MATERIAL FOR THIS EXERCISE -

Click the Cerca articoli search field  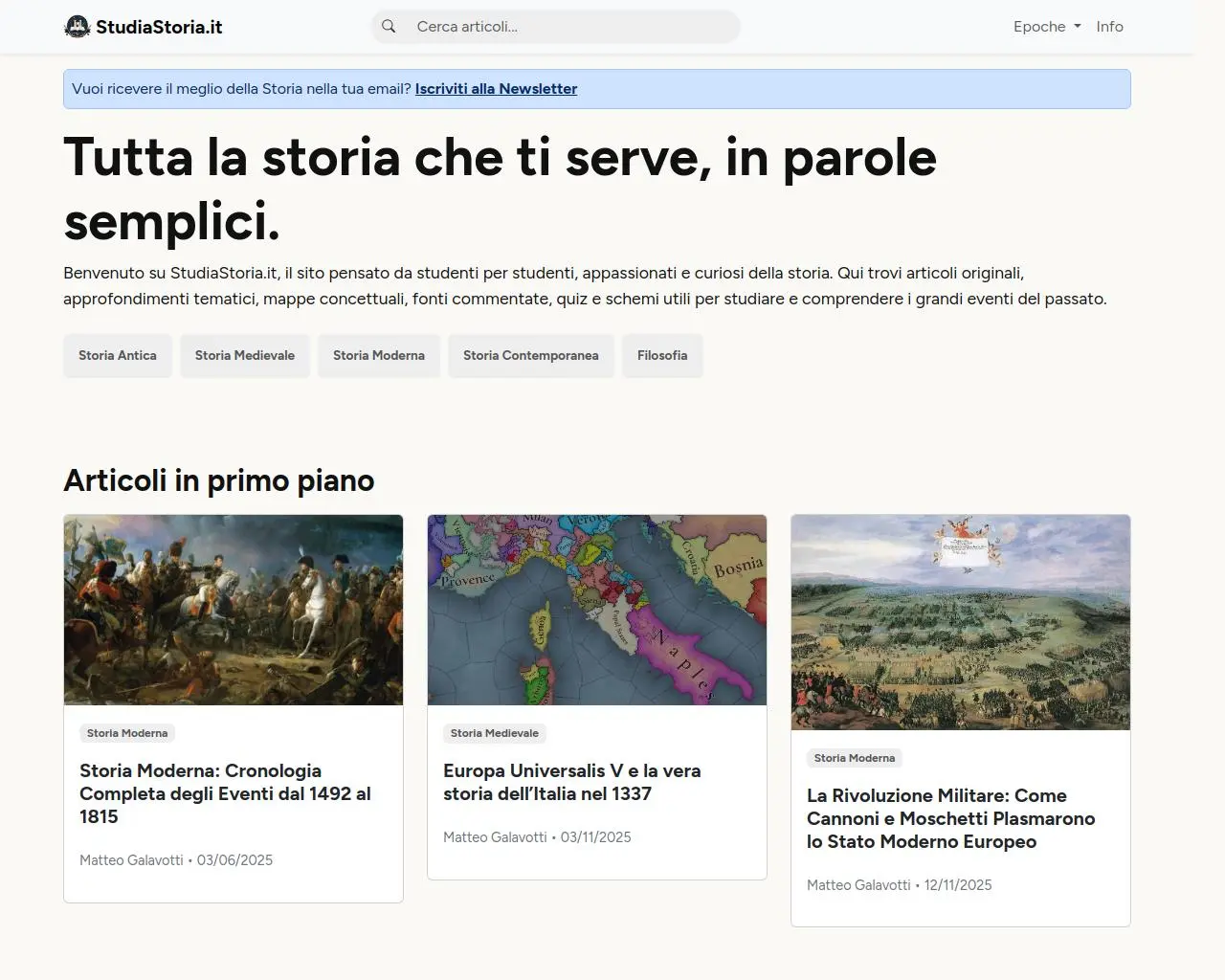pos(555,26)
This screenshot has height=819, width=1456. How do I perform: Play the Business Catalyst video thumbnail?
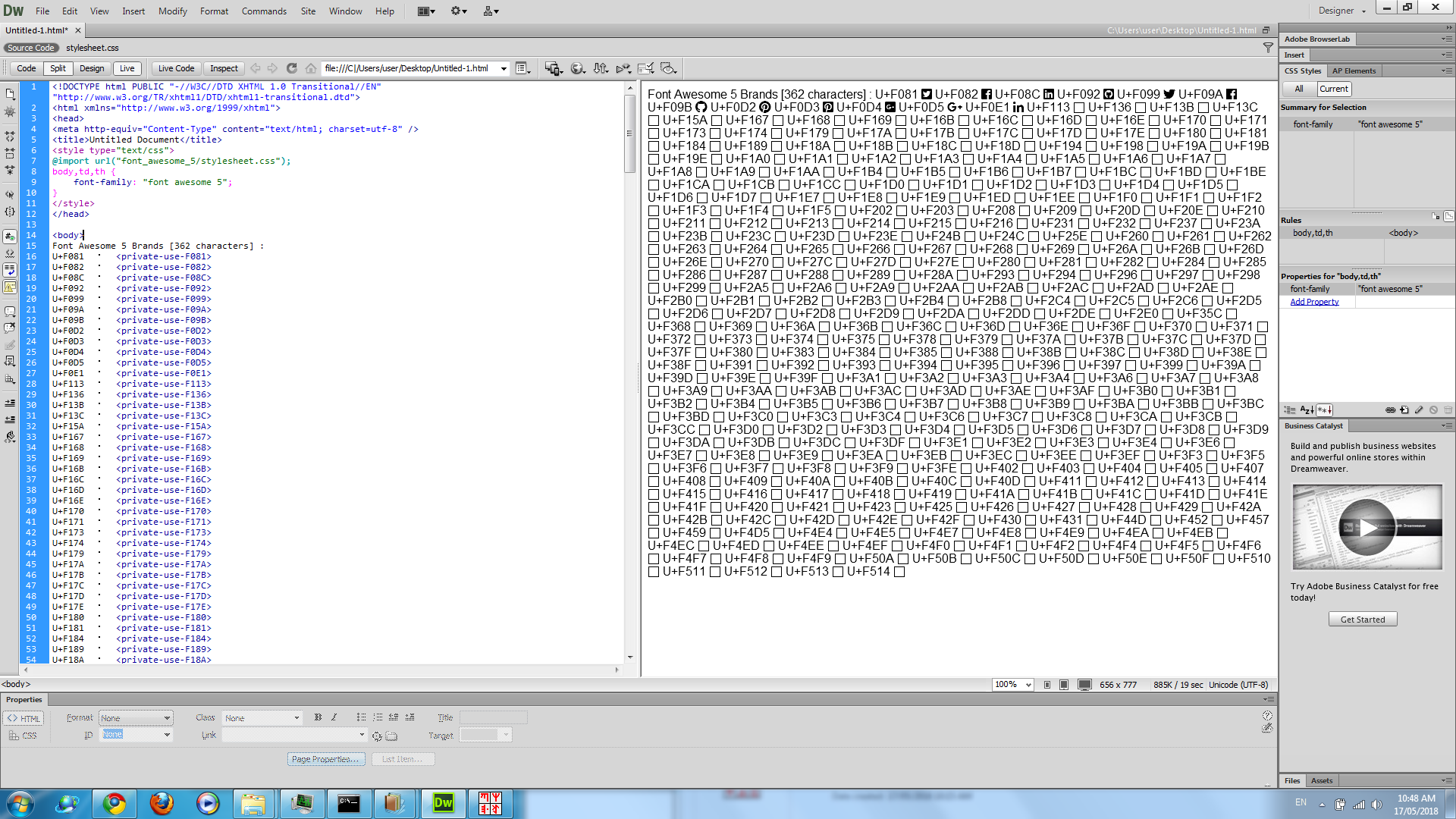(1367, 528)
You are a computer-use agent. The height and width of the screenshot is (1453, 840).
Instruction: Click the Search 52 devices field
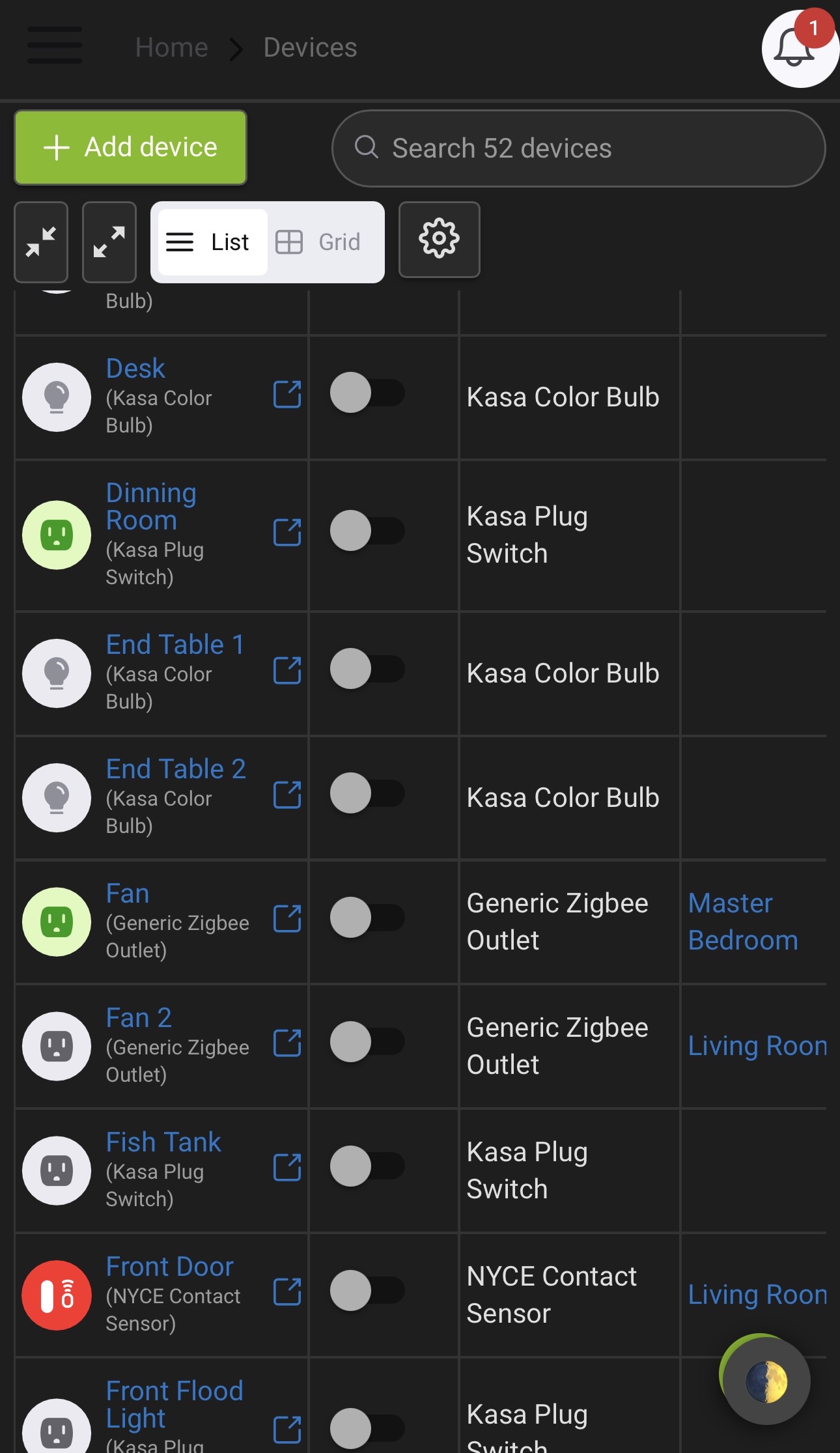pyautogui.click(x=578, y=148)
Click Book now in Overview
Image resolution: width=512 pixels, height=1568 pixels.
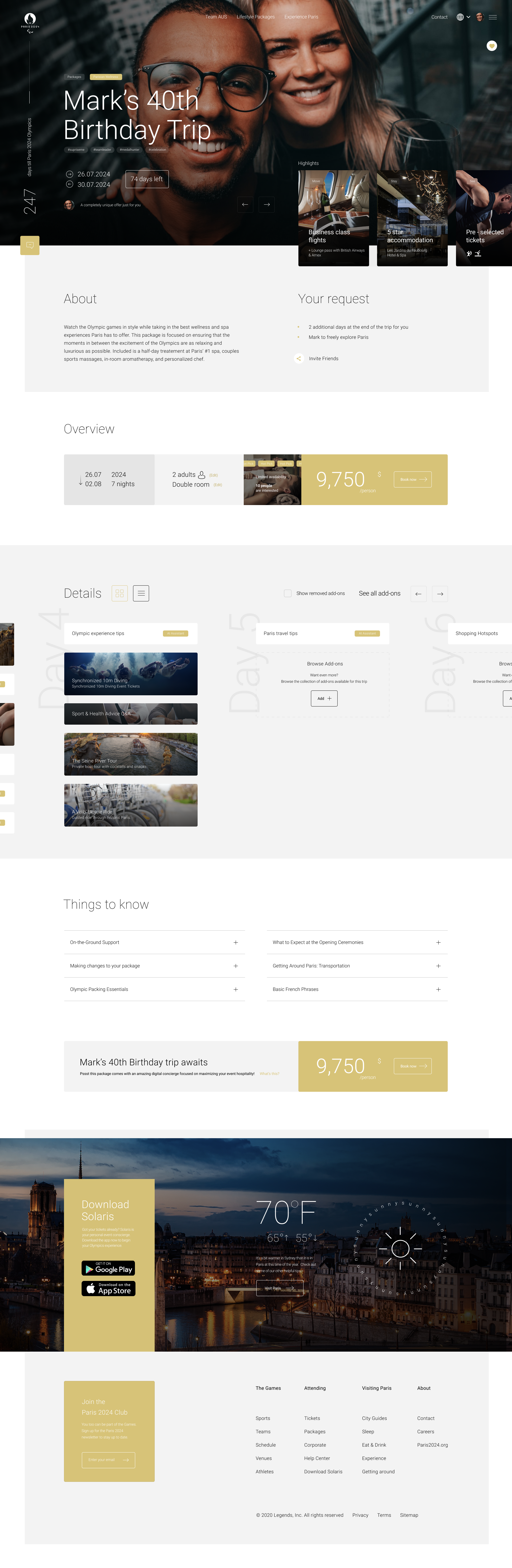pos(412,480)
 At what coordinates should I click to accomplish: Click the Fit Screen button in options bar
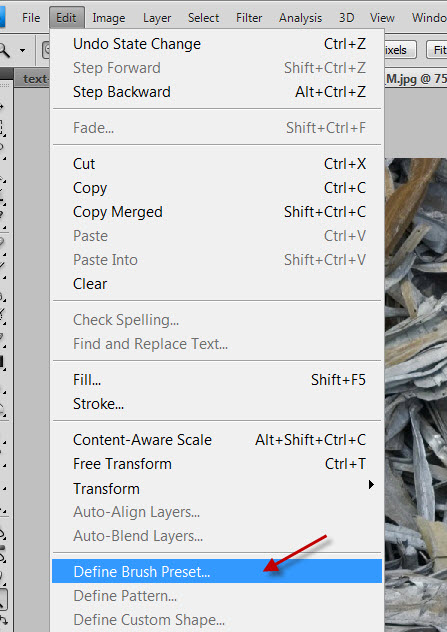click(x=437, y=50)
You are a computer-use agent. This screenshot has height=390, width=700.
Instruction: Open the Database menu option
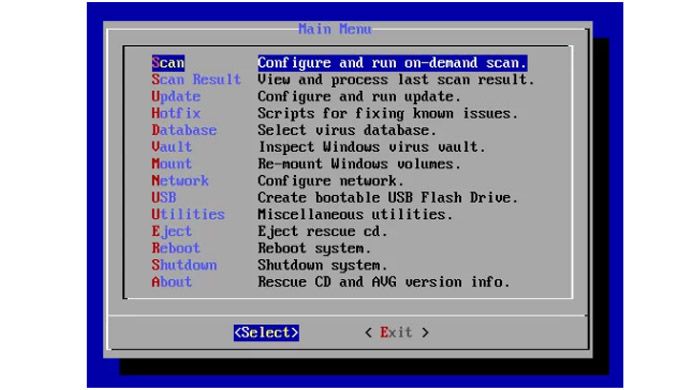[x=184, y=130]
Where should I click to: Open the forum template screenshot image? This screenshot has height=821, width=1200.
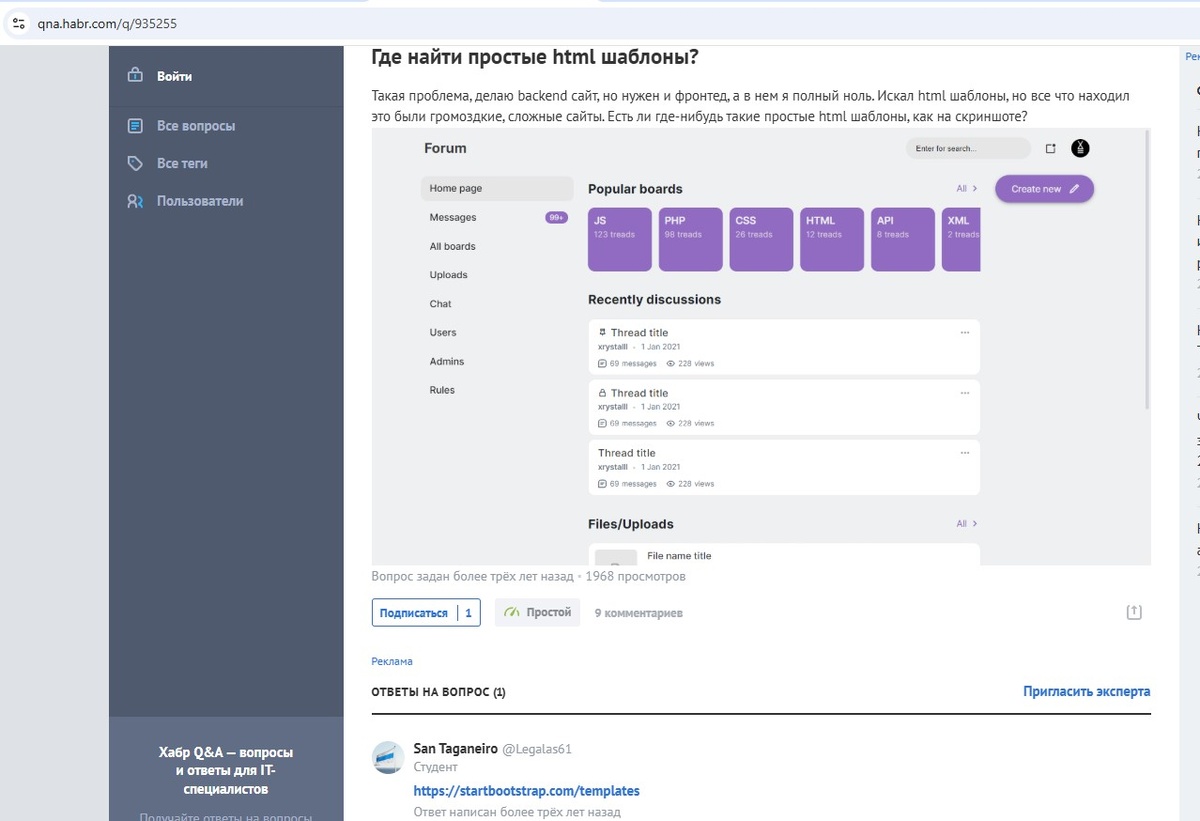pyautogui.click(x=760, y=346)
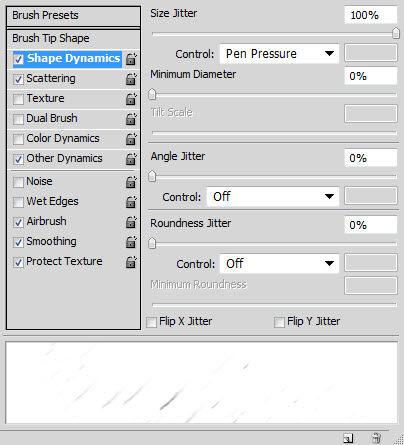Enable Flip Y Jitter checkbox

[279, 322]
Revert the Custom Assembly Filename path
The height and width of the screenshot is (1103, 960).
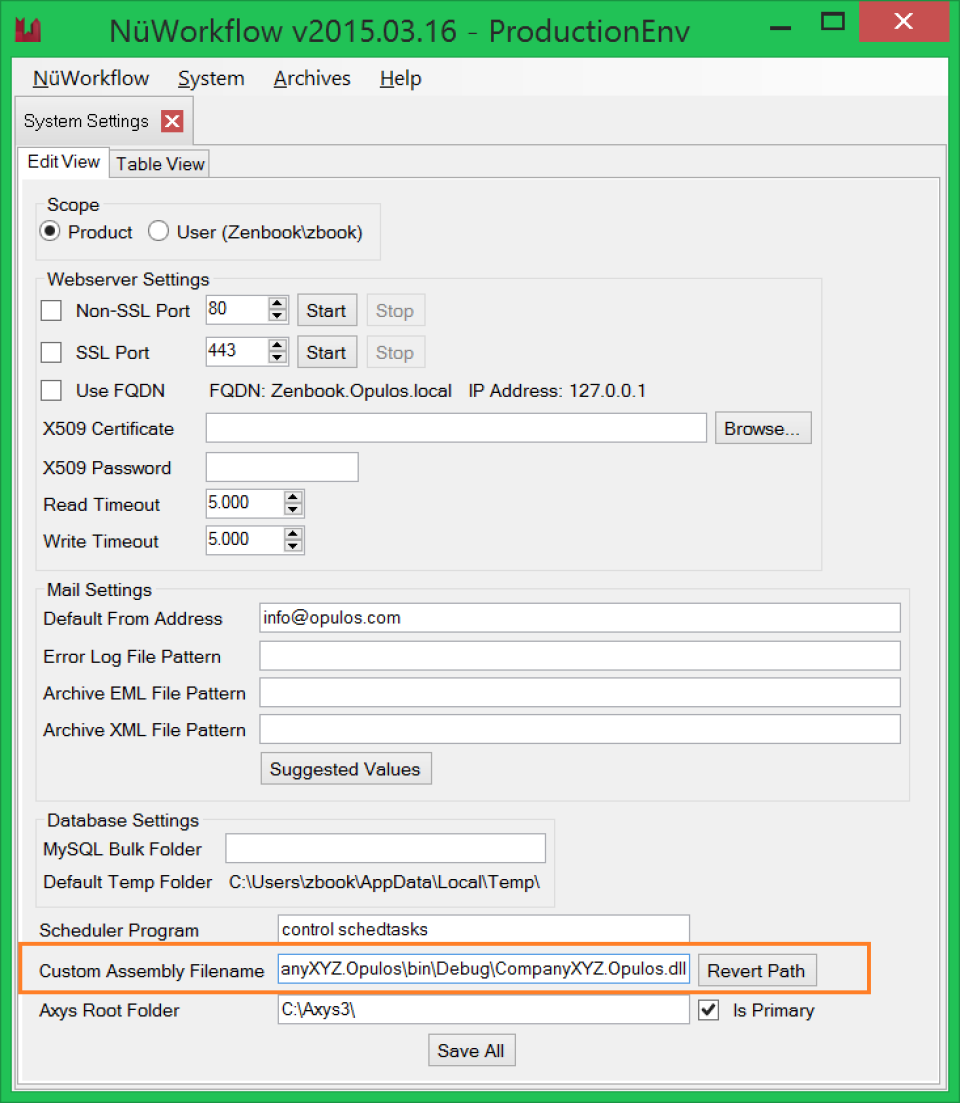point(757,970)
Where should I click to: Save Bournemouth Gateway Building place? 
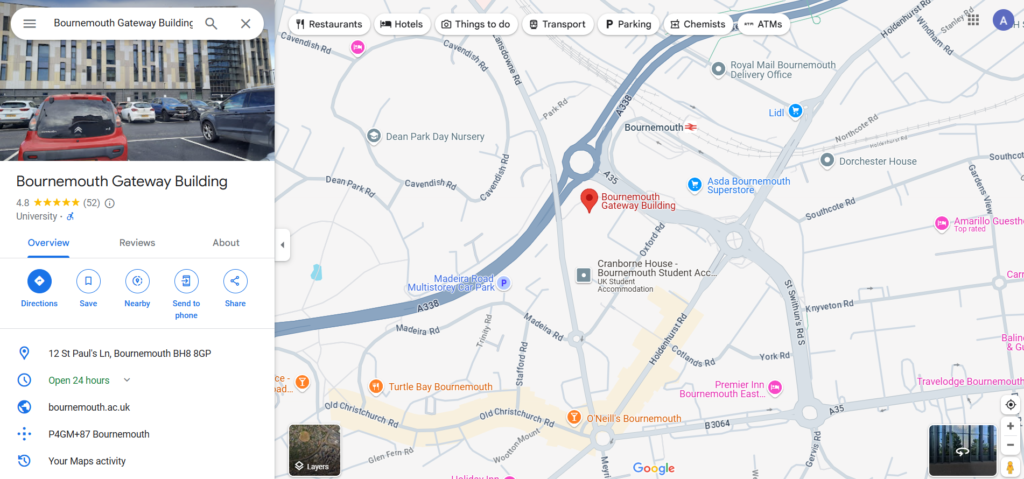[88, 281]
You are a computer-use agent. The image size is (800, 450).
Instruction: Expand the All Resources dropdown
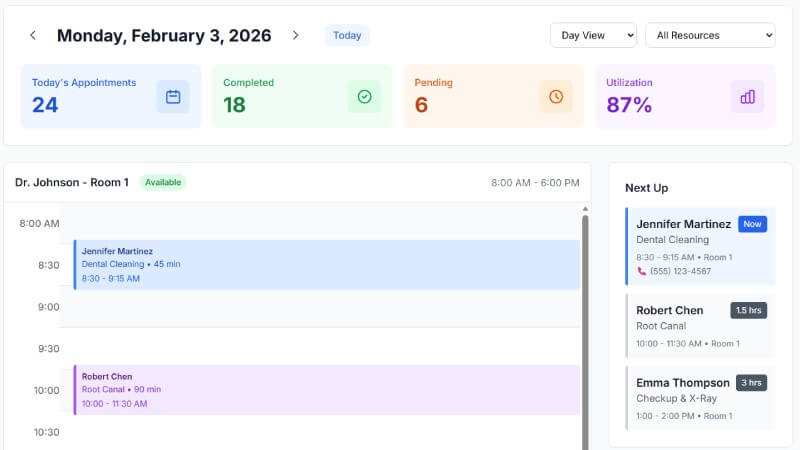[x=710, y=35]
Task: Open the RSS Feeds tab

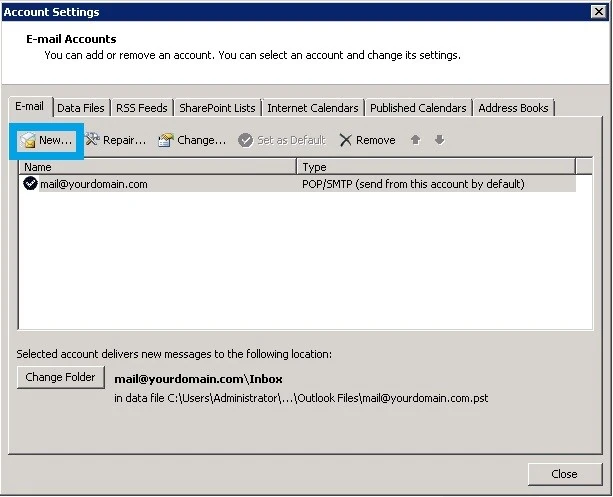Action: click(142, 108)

CHALLENGE - Please quote the stretch of the listing from the line containing "Where should I click to: Save" through the end of the listing, omitting the pictures.

OUTPUT FOR THIS EXERCISE -
Where should I click to: Save Bournemouth Gateway Building place? 
[88, 281]
You are a computer-use agent. The image size is (800, 450).
Instruction: Expand the All Resources dropdown
[x=710, y=35]
Task: Open the RSS Feeds tab

Action: click(142, 108)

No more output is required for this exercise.